• **SOURCE TEXT**
— BEGIN —
The chart below is shown with permsission of the Moore Research Institute.

You can view their website by going to: http://www/mrci.com

The past 35-years of history show that October is typically not one of gold’s stellar months. History and seasonal patterns do not have to repeat themselves. This tool should be used in conjunction with other charting tools and not used by itself.

US Dollar

I was just reviewing my comments from last week. Here’s how I started out; “The US Dollar is seeing short covering. The rate of its break slowed yesterday. In fact prices reversed after Wednesday’s FOMC Annoucement. However, other than some normal short covering, not much looks overly long term bullish on this chart. A rally up to the 18-Day Moving Average of Closes might develop, but it would take more than that to turn this chart bullish.”

Now, a week later, the market has rallied is now trading either side of the 18-Day Moving Average of Closes. Each day over the past 5-days has seen prices hit this number. Resistance comes in at 77.65, the current Bollinger Band Top.

A number of countervailing forces confront the Dollar. At the upcoming G-7 Meeting the declining value of the Dollar will surely become a center of conversation, as will the fragility of the economic recovery both here and abroad. I seriously doubt that the Dollar will be under much selling pressure going into this meeting. If anything, it may get a bid. Afterwards…..?
— END —
• **DATASET CONTENT**
— BEGIN —
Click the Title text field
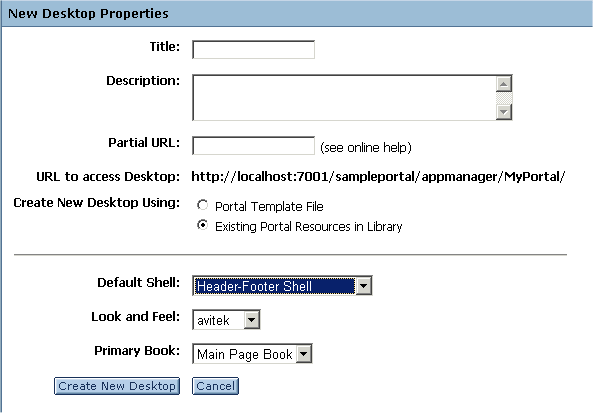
— END —
• **BRIEF 1**
In the market commentary, quote the passage from "The past 35-years" up to and including "used by itself.".
• **BRIEF 2**
According to the market commentary, at what level does resistance come in for the US Dollar?

• **RIGHT ANSWER 1**
The past 35-years of history show that October is typically not one of gold’s stellar months. History and seasonal patterns do not have to repeat themselves. This tool should be used in conjunction with other charting tools and not used by itself.

• **RIGHT ANSWER 2**
77.65, the current Bollinger Band Top.